Kerja Sama Indonesia-Australia Bisa Tekan Defisit Neraca Perdagangan
Perjanjian kemitraan ekonomi komprehensif (CEPA) antara Indonesia dan Australia diharapkan bisa menekan defisit neraca perdagangan yang terjadi selama lima tahun terakhir.
Oleh
IQBAL BASYARI
·2 menit baca
SURABAYA, KOMPAS — Perjanjian kemitraan ekonomi komprehensif (CEPA) antara Indonesia dan Australia diharapkan bisa menekan defisit neraca perdagangan yang terjadi selama lima tahun terakhir. Para pelaku usaha dan pemerintah daerah diminta segera menyusun strategi agar kerja sama tersebut menguntungkan Indonesia.
”Indonesia-Australia CEPA bisa meningkatkan daya saing Indonesia melalui perluasan akses pasar perdagangan barang dan jasa, investasi, sumber daya manusia, dan economic powerhouse,” kata Direktur Perundingan Bilateral di Kementerian Perdagangan Ni Made Ayu Marthini saat Sosialisasi Indonesia-Australia (IA) CEPA, Senin (16/9/2019), di Surabaya.
Perjanjian dagang IA-CEPA ditandatangani kedua negara pada 4 Maret 2019. Saat ini Indonesia dan Australia dalam proses meratifikasi perjanjian tersebut. Implementasi IA-CEPA diperkirakan baru dimulai pada 2020. Ada enam hal yang diatur dalam perjanjian itu, yakni perdagangan barang, perdagangan jasa, penanaman modal, kerja sama ekonomi, persaingan usaha, dan ketentuan legal.
Marthini mengatakan, pemerintah sudah menghitung untung rugi dalam membuat perjanjian dagang tersebut. Dia menilai, banyak peluang yang bisa dimanfaatkan Indonesia, terutama meningkatkan ekspor ke Australia dengan kemudahan yang diberikan dalam perjanjian tersebut, seperti pembebasan tarif bea masuk.
Dengan kemudahan tersebut, pelaku usaha di Indonesia seharusnya bisa memanfaatkannya dengan maksimal. Peningkatan ekspor juga diperlukan agar neraca perdagangan antara Indonesia dan Australia yang selalu defisit dalam lima tahun terakhir bisa menurun. Pada 2018, neraca perdagangan Indonesia dengan Australia defisit hingga 3,025 juta dollar AS.

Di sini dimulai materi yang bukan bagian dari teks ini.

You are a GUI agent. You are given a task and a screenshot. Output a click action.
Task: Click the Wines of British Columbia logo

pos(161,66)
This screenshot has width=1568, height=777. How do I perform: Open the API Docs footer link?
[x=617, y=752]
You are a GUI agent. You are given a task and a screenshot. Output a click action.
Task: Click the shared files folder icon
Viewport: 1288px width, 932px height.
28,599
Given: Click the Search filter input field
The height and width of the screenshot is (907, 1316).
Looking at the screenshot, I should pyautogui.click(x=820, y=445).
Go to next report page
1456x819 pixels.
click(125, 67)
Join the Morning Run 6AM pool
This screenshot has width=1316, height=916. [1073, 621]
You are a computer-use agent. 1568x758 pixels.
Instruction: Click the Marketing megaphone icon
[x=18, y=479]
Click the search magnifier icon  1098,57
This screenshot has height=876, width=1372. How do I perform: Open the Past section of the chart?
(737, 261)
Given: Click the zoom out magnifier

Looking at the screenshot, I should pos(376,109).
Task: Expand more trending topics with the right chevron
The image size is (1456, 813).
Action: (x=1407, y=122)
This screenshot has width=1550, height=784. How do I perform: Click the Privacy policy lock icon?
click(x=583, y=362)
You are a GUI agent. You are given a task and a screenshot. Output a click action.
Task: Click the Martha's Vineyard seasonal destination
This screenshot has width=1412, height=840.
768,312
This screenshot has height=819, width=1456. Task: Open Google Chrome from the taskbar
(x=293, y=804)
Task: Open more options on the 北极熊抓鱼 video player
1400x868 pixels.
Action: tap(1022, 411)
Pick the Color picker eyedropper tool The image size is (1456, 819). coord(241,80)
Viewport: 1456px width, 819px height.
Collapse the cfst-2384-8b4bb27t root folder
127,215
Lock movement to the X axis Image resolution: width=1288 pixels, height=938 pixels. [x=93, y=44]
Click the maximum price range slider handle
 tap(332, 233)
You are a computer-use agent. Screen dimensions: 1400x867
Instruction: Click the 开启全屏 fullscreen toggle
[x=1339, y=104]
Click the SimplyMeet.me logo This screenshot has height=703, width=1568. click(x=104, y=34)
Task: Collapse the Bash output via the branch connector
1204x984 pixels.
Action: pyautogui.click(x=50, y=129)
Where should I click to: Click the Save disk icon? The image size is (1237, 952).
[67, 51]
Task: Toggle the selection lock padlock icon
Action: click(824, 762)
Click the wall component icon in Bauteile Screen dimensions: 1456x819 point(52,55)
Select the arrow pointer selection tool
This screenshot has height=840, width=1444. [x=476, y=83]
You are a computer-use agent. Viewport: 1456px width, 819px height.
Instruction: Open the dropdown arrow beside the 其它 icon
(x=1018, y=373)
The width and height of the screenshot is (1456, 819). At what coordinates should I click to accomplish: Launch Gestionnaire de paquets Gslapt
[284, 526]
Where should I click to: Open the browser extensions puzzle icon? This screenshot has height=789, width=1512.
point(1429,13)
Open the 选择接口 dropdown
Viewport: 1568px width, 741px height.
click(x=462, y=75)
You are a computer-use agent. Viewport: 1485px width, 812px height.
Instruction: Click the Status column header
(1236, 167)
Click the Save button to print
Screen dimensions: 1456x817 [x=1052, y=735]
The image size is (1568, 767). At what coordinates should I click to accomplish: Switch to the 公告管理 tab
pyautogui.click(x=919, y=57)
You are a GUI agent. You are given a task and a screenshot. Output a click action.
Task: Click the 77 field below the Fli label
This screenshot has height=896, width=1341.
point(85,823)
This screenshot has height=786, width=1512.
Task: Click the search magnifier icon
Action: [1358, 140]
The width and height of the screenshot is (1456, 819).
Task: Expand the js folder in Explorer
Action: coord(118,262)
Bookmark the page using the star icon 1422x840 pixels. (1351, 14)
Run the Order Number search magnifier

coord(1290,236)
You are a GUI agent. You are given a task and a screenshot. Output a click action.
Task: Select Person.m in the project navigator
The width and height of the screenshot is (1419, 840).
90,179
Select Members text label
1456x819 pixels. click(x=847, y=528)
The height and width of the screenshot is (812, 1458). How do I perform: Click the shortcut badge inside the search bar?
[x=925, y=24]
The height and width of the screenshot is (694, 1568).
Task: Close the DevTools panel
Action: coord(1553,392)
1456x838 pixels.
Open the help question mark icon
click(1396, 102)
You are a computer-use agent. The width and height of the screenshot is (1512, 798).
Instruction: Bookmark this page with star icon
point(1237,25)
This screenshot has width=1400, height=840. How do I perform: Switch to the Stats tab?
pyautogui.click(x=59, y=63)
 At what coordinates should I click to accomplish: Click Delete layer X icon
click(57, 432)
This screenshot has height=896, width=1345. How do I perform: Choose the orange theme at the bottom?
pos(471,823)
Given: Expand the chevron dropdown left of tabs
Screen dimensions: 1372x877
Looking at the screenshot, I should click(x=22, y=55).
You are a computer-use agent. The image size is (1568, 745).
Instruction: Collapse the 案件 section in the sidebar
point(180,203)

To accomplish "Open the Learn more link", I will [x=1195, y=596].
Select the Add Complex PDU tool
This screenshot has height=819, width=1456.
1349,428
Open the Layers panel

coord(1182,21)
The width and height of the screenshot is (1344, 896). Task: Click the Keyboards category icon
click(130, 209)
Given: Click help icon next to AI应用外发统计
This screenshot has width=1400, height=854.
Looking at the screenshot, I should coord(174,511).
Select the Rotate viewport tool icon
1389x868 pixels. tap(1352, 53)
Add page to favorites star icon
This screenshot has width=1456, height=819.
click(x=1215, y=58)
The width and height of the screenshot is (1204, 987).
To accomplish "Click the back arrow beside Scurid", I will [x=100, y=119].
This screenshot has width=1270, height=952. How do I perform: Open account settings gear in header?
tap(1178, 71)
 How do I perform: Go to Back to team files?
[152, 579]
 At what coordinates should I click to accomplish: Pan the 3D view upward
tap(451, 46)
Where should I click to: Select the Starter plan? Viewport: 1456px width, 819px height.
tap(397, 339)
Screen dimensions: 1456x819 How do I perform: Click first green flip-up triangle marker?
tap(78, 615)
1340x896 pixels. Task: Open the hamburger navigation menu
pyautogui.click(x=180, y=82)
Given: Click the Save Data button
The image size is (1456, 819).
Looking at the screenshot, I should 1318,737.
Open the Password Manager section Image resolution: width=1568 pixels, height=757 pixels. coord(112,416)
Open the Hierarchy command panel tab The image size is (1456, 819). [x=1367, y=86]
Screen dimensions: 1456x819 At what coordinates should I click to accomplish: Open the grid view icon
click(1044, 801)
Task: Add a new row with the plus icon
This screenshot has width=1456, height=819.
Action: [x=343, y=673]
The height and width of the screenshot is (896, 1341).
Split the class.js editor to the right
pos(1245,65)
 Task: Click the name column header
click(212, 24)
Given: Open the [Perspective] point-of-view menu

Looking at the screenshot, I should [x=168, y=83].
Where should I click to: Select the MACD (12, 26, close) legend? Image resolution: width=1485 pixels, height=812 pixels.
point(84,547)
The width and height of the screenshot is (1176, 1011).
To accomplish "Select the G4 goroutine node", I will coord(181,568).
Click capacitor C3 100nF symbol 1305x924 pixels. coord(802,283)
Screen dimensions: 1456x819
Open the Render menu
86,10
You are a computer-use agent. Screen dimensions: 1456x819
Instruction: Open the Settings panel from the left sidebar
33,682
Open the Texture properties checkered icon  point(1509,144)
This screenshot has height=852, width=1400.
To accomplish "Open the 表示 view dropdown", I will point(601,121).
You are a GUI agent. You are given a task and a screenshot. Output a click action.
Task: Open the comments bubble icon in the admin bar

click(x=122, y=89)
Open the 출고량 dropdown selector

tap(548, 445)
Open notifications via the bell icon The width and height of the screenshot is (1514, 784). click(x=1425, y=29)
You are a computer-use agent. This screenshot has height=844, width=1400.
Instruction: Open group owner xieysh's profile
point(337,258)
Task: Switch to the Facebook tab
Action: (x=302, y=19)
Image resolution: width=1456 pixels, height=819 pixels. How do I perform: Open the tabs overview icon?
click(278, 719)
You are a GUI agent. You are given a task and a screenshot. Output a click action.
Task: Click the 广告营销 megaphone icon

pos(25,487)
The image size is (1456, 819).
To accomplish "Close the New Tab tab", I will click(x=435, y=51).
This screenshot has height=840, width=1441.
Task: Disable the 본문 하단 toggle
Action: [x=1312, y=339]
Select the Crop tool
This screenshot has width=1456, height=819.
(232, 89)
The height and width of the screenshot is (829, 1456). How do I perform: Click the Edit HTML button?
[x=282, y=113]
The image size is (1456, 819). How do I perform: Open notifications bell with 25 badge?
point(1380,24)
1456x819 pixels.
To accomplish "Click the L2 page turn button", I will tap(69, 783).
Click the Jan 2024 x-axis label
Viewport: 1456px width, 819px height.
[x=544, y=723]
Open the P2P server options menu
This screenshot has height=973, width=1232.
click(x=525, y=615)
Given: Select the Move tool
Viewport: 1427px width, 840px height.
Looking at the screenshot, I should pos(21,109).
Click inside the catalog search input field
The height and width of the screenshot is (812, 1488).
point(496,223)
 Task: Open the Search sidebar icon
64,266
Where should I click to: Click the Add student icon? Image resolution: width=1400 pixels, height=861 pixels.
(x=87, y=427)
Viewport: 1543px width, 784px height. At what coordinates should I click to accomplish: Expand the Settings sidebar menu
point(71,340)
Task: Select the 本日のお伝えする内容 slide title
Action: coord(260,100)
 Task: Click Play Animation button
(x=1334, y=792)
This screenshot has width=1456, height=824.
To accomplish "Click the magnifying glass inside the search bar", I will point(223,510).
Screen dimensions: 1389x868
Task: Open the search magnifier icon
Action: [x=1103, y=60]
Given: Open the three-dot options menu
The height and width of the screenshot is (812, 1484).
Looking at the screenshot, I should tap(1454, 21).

”Kerja sama juga bisa dilakukan kedua negara untuk memproduksi barang ekspor ke negara ketiga karena biaya produksi turun,” kata Marthini.
Kerja sama juga bisa dilakukan kedua negara untuk memproduksi barang ekspor ke negara ketiga karena biaya produksi turun.
Kepala Bagian Ekonomi, Infrastruktur, dan Investasi Kedutaan Besar Australia Alison Duchan mengatakan, perjanjian dagang tersebut diyakini akan menguntungkan kedua negara. Indonesia berpotensi mengekspor kendaraan listrik dengan harga lebih murah karena tidak dikenai tarif bea masuk. IA-CEPA juga akan menjadikan era baru perdagangan bagi kedua negara.
”Impor komoditas dari Australia ke Indonesia telah menumbuhkan lapangan kerja baru karena komoditas yang diimpor adalah bahan mentah yang memerlukan proses pengolahan di Indonesia, seperti terigu,” ujarnya.
Wakil Ketua Kamar Dagang dan Industri (Kadin) Indonesia dan Asosiasi Pengusaha Indonesia Shinta Kamdani berharap, pelaku usaha di Indonesia bisa memanfaatkan peluang ini dengan baik. Pihaknya akan memfasilitasi pelaku usaha yang tertarik untuk melakukan ekspor dan kerja sama dagang lainnya dengan Australia.